A Thought on Critical Race Theory

In theory, there is no difference between theory and practice. In practice, there is.

Yogi Berra

I saw an interview with the great Stephen Fry last year, and he said that he considers himself an empirical atheist, not a rational atheist. The difference between rationalism and empiricism is that rationalism is focused on theory, while empiricism is focused on measurable real-life evidence.

Let’s talk about CRT.

There is no progress without criticism. Progress means that something is imperfect, and the art of criticism is the art of identifying and articulating the imperfection. A good critique provides both the catalyst and the foundation for something better.
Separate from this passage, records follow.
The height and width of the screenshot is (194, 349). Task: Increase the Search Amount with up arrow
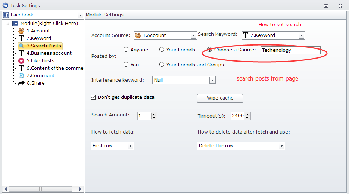click(x=154, y=114)
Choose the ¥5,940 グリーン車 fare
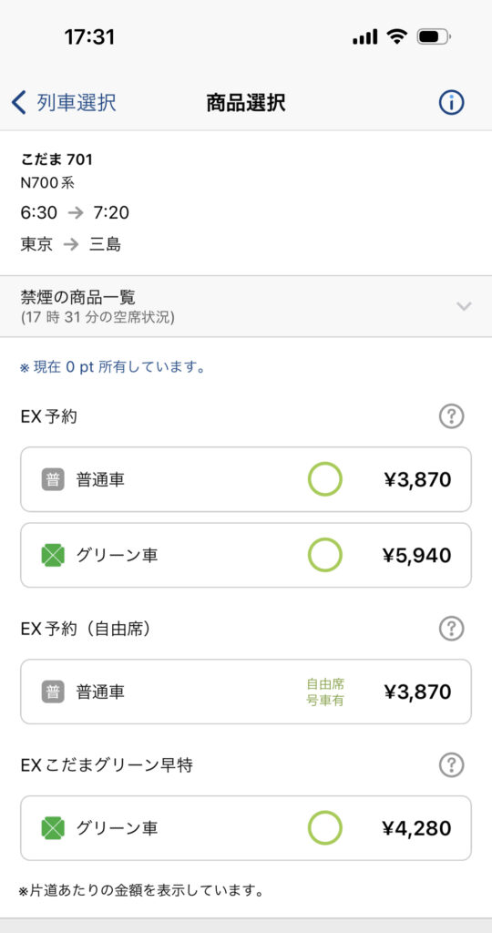492x933 pixels. (x=246, y=555)
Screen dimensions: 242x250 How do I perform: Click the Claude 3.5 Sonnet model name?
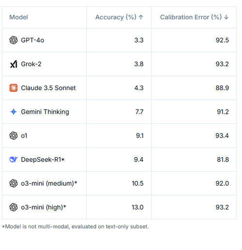pyautogui.click(x=48, y=88)
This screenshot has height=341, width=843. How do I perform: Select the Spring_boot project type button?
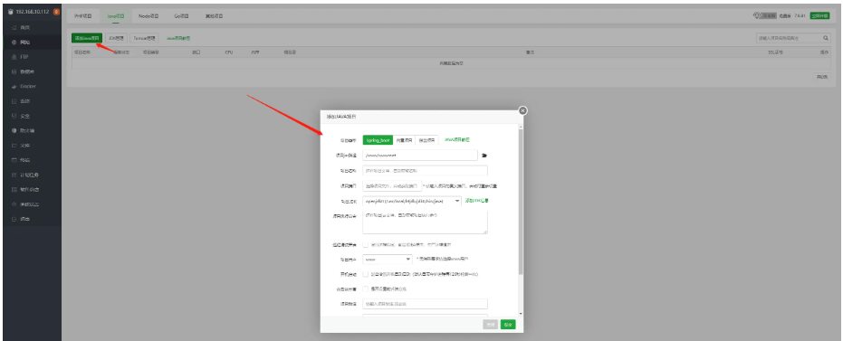[x=378, y=140]
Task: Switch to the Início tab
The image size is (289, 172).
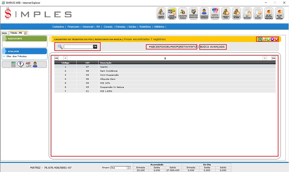Action: click(4, 33)
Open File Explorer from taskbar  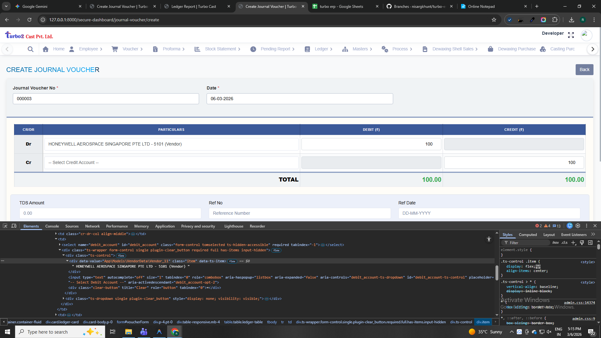tap(128, 332)
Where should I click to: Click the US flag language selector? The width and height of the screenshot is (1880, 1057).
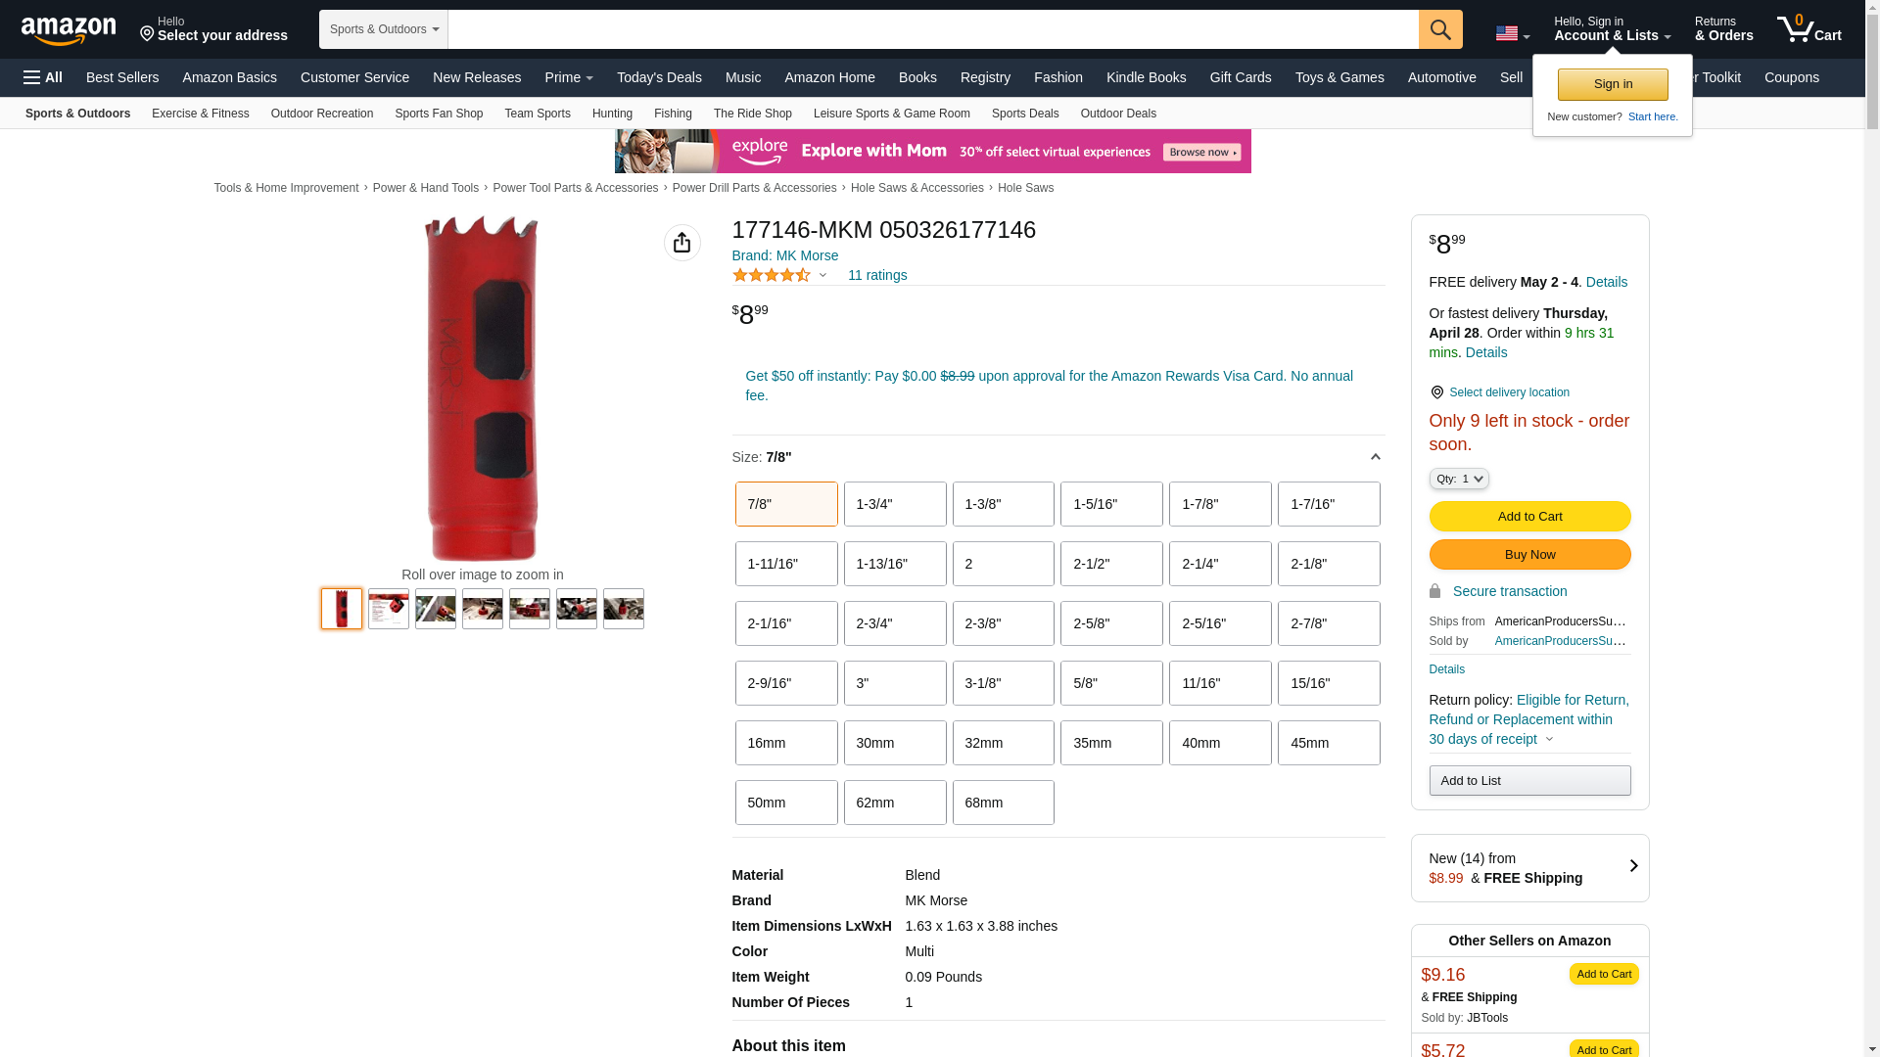1512,33
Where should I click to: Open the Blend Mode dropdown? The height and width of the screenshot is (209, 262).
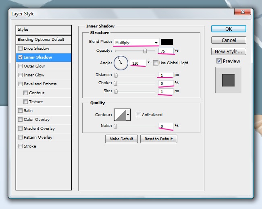tap(136, 42)
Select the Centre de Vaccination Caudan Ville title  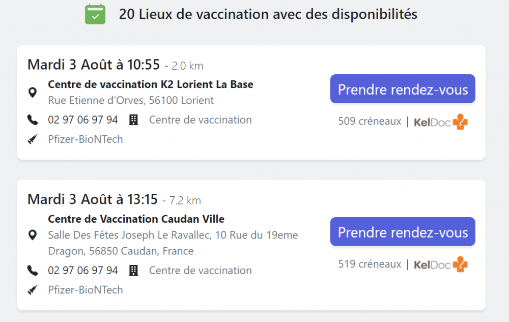pos(136,219)
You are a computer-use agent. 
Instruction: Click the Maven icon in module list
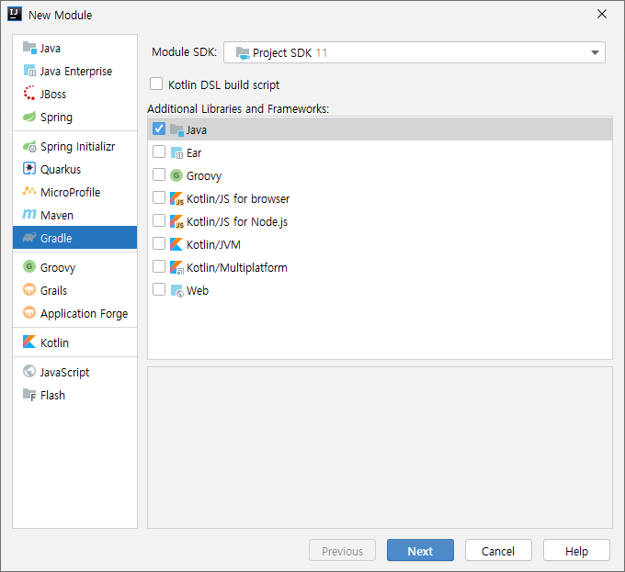point(29,215)
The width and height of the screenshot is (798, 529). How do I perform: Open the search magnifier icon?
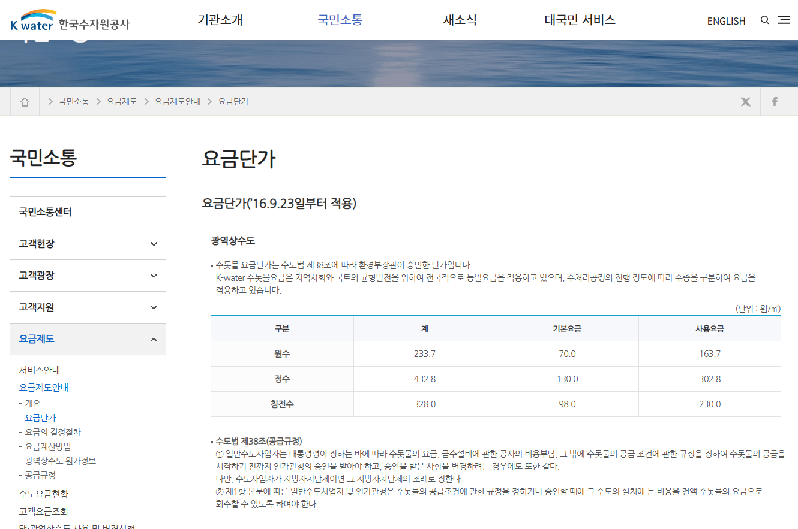click(x=764, y=20)
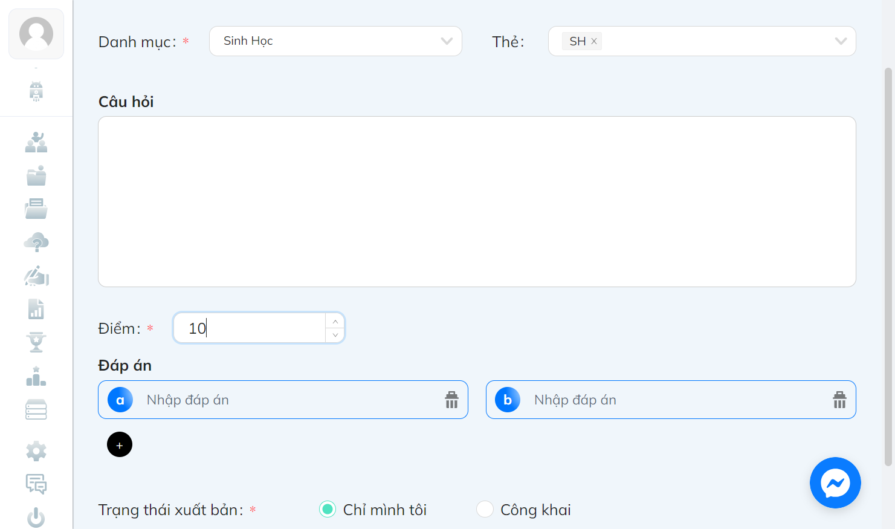895x529 pixels.
Task: Open the bar chart report icon
Action: pos(36,309)
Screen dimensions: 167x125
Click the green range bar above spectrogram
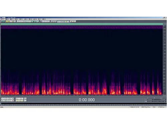[x=82, y=24]
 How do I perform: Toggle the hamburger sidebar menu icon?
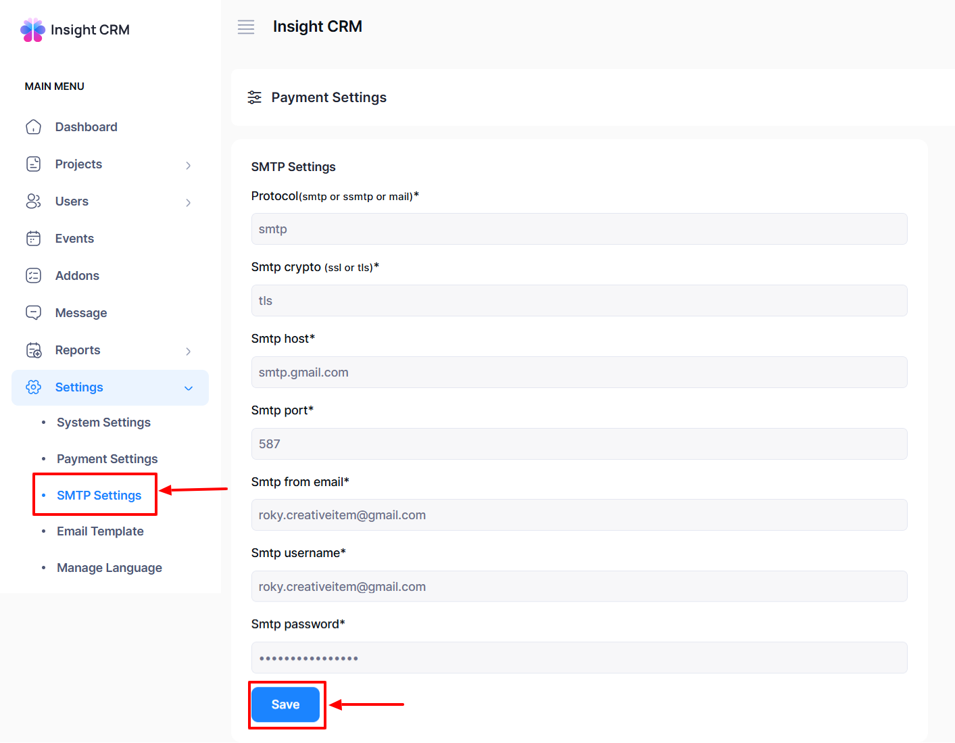tap(246, 27)
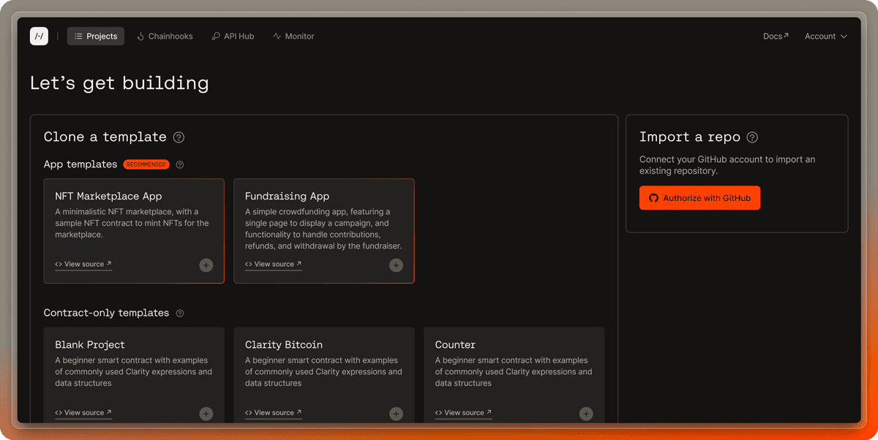Expand the Account dropdown menu

825,37
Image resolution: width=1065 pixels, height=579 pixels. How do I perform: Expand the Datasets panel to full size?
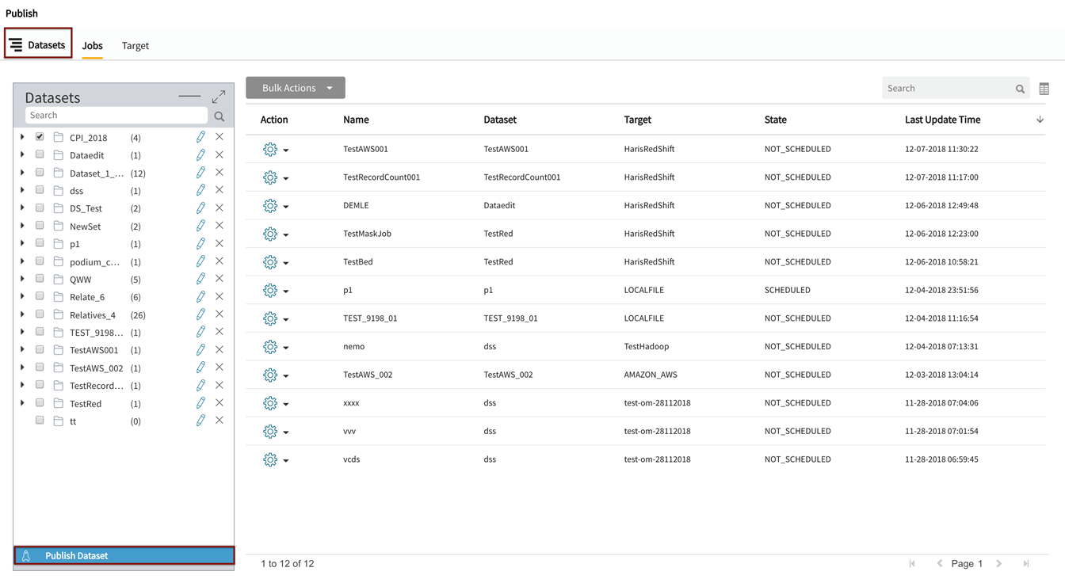coord(219,97)
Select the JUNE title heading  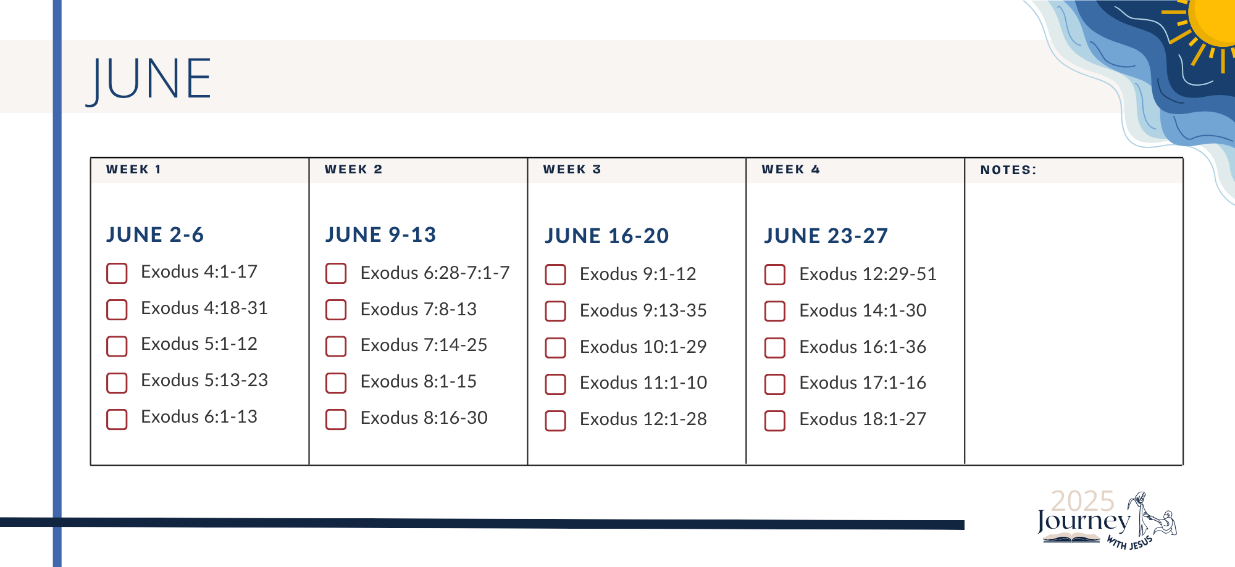click(149, 80)
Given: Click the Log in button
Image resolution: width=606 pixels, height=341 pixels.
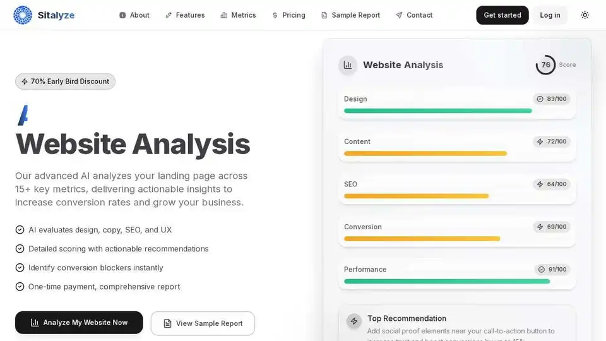Looking at the screenshot, I should click(550, 15).
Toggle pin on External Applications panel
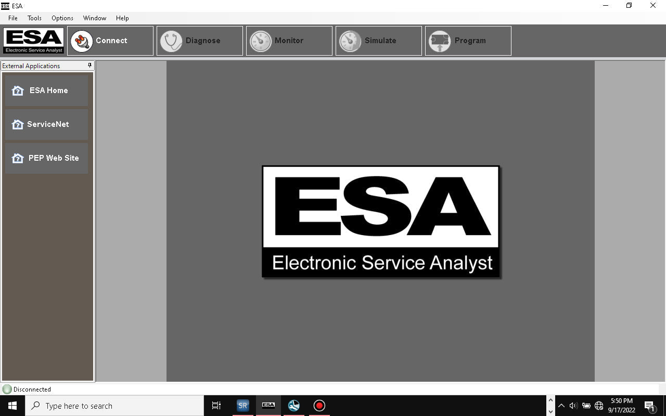Screen dimensions: 666x416 pos(89,66)
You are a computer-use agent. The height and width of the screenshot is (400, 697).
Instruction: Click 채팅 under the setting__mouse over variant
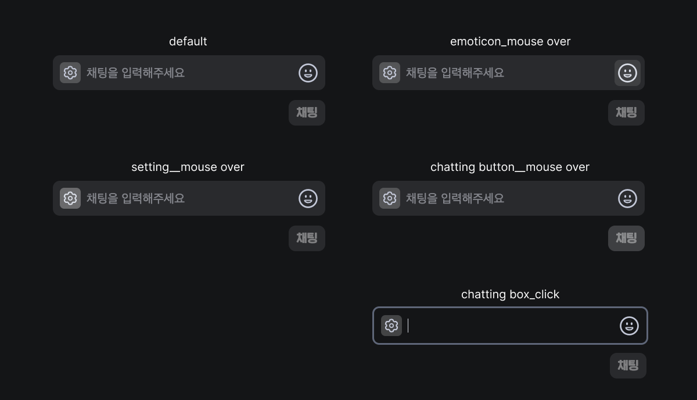click(307, 238)
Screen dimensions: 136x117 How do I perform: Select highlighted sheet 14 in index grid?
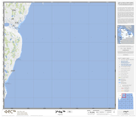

To boil it down to a single sentence, Critical Theory is the practice of forming a wholistic critique that analyzes the connection between the problem itself and any of society’s major structures, systems or assumptions. It’s a highly philosophical and theoretical style of critique and a thoroughly valid perspective.

Unfortunately, the logic tracks very neatly that the solution to racism is to raze society’s major structures, systems and assumptions to the ground and rebuild them from scratch.

Rationally, that is the obvious answer. Empirically, that is a terrible idea, for one simple reason: major structures, systems and assumptions cannot be built from scratch. They are, by definition, evolved entities. They are too complicated for us to wrap our heads around even if we all work together. Look up Gall’s law.

Progress must be made slowly, piece by piece. That has always been and will always be how progress works.

The value of CRT is that it identifies deeper problems that less wholistic perspectives would miss. But less wholistic perspectives will be better to solve those problems.

The original question was: Does CRT = American history?

Yes, CRT = American history in the same way that what you see when you look out your kitchen window = the world. It is, but it is a very small part of it looked at from a very limited perspective.

There is nothing wrong with looking out your kitchen window, seeing that your lawn is turning brown and watering it. The problem is when you look out your kitchen window, see that your lawn is turning brown, and try to pass a law that everyone must run sprinklers 30 minutes a day.

Some yards will benefit. But some yards get rain every day. And some yards don’t have lawns.

The correct political response is somewhere between forbidding you from watering your lawn and forcing everyone to turn on sprinklers, between outlawing CRT and writing entire curricula with no opposing perspectives. Where exactly? That’s a question worthy of debate.